Switch every occurrence of "At what coordinates should I click to accomplish" to "Where should I click to accomplish" across the data below, leaving everything else unchanged.

Element and text location data
....

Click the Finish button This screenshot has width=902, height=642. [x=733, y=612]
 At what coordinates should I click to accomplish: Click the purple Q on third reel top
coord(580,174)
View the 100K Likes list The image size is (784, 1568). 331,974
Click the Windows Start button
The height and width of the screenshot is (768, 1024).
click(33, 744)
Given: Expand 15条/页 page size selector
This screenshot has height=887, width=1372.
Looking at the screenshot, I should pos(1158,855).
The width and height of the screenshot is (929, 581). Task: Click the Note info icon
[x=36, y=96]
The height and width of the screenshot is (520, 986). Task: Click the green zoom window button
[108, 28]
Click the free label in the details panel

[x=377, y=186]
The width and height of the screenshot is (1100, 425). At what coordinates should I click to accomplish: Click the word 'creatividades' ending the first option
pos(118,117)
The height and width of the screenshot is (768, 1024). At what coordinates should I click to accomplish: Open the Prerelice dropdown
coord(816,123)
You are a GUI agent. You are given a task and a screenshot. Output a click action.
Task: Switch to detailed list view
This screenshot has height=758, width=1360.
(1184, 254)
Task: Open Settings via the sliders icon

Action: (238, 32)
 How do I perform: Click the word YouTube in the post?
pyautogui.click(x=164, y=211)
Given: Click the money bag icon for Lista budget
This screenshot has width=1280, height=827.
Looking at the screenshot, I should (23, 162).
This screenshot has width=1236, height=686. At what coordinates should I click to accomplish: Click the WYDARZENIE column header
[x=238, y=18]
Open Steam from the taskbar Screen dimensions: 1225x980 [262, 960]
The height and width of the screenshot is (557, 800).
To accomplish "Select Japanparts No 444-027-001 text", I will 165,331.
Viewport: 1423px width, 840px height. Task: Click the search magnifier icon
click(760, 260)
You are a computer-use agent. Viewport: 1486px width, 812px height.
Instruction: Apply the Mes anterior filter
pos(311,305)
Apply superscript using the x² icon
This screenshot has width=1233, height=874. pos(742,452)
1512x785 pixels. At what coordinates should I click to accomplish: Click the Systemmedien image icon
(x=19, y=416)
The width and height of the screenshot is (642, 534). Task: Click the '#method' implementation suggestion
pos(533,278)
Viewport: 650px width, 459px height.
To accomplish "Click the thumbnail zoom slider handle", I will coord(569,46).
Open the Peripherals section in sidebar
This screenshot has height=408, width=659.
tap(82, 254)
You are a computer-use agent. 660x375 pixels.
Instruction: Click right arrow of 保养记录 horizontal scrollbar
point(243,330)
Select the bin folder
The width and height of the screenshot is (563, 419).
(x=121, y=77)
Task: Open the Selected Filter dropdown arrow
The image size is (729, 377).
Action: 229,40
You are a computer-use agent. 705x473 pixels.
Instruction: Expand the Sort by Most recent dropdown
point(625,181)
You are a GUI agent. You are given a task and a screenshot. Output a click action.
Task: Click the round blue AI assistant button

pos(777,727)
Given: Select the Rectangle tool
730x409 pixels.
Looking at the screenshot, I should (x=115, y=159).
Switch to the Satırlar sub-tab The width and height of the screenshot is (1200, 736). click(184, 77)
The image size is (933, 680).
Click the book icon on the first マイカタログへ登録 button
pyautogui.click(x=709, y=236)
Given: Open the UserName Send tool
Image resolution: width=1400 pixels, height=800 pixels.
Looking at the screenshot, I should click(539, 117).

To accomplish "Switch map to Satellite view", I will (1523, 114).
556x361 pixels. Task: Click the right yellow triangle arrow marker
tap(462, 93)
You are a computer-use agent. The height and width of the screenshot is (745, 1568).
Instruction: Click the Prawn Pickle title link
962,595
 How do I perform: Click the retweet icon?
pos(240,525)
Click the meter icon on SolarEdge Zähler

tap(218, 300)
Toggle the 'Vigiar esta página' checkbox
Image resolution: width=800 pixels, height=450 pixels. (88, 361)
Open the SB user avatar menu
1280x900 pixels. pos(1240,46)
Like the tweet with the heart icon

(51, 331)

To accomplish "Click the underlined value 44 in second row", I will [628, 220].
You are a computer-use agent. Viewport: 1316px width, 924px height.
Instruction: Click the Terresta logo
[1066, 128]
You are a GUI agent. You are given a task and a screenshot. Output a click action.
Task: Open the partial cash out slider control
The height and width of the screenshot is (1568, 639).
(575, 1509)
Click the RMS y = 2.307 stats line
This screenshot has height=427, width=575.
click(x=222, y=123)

....

PROBLEM SOLUTION
Click the Finish button This screenshot has width=902, height=642. [x=733, y=612]
 Where should I click to accomplish: Click the purple Q on third reel top
coord(580,174)
View the 100K Likes list The image size is (784, 1568). 331,974
Click the Windows Start button
The height and width of the screenshot is (768, 1024).
click(33, 744)
Given: Expand 15条/页 page size selector
This screenshot has height=887, width=1372.
Looking at the screenshot, I should pos(1158,855).
The width and height of the screenshot is (929, 581). Task: Click the Note info icon
[x=36, y=96]
The height and width of the screenshot is (520, 986). Task: Click the green zoom window button
[108, 28]
Click the free label in the details panel

[x=377, y=186]
The width and height of the screenshot is (1100, 425). Where should I click to accomplish: Click the word 'creatividades' ending the first option
pos(118,117)
The height and width of the screenshot is (768, 1024). Where should I click to accomplish: Open the Prerelice dropdown
coord(816,123)
You are a GUI agent. You are given a task and a screenshot. Output a click action.
Task: Switch to detailed list view
This screenshot has height=758, width=1360.
(1184, 254)
Task: Open Settings via the sliders icon

Action: (238, 32)
 How do I perform: Click the word YouTube in the post?
pyautogui.click(x=164, y=211)
Given: Click the money bag icon for Lista budget
This screenshot has width=1280, height=827.
Looking at the screenshot, I should (23, 162).
This screenshot has width=1236, height=686. Where should I click to accomplish: Click the WYDARZENIE column header
[x=238, y=18]
Open Steam from the taskbar Screen dimensions: 1225x980 [262, 960]
The height and width of the screenshot is (557, 800).
To accomplish "Select Japanparts No 444-027-001 text", I will 165,331.
Viewport: 1423px width, 840px height. Task: Click the search magnifier icon
click(760, 260)
You are a computer-use agent. Viewport: 1486px width, 812px height.
Instruction: Apply the Mes anterior filter
pos(311,305)
Apply superscript using the x² icon
This screenshot has width=1233, height=874. pos(742,452)
1512x785 pixels. Where should I click to accomplish: Click the Systemmedien image icon
(x=19, y=416)
The width and height of the screenshot is (642, 534). Task: Click the '#method' implementation suggestion
pos(533,278)
Viewport: 650px width, 459px height.
To accomplish "Click the thumbnail zoom slider handle", I will coord(569,46).
Open the Peripherals section in sidebar
This screenshot has height=408, width=659.
tap(82, 254)
You are a computer-use agent. 660x375 pixels.
Instruction: Click right arrow of 保养记录 horizontal scrollbar
point(243,330)
Select the bin folder
The width and height of the screenshot is (563, 419).
(x=121, y=77)
Task: Open the Selected Filter dropdown arrow
The image size is (729, 377).
Action: 229,40
You are a computer-use agent. 705x473 pixels.
Instruction: Expand the Sort by Most recent dropdown
point(625,181)
You are a GUI agent. You are given a task and a screenshot. Output a click action.
Task: Click the round blue AI assistant button

pos(777,727)
Given: Select the Rectangle tool
730x409 pixels.
Looking at the screenshot, I should (x=115, y=159).
Switch to the Satırlar sub-tab The width and height of the screenshot is (1200, 736). click(184, 77)
The image size is (933, 680).
Click the book icon on the first マイカタログへ登録 button
pyautogui.click(x=709, y=236)
Given: Open the UserName Send tool
Image resolution: width=1400 pixels, height=800 pixels.
Looking at the screenshot, I should click(539, 117).

To accomplish "Switch map to Satellite view", I will (1523, 114).
556x361 pixels. Task: Click the right yellow triangle arrow marker
tap(462, 93)
You are a computer-use agent. The height and width of the screenshot is (745, 1568).
Instruction: Click the Prawn Pickle title link
962,595
 How do I perform: Click the retweet icon?
pos(240,525)
Click the meter icon on SolarEdge Zähler

tap(218, 300)
Toggle the 'Vigiar esta página' checkbox
Image resolution: width=800 pixels, height=450 pixels. (88, 361)
Open the SB user avatar menu
1280x900 pixels. pos(1240,46)
Like the tweet with the heart icon

(51, 331)

To accomplish "Click the underlined value 44 in second row", I will [628, 220].
You are a computer-use agent. Viewport: 1316px width, 924px height.
Instruction: Click the Terresta logo
[1066, 128]
You are a GUI agent. You are given a task and a screenshot. Output a click action.
Task: Open the partial cash out slider control
The height and width of the screenshot is (1568, 639).
(575, 1509)
Click the RMS y = 2.307 stats line
This screenshot has height=427, width=575.
click(x=222, y=123)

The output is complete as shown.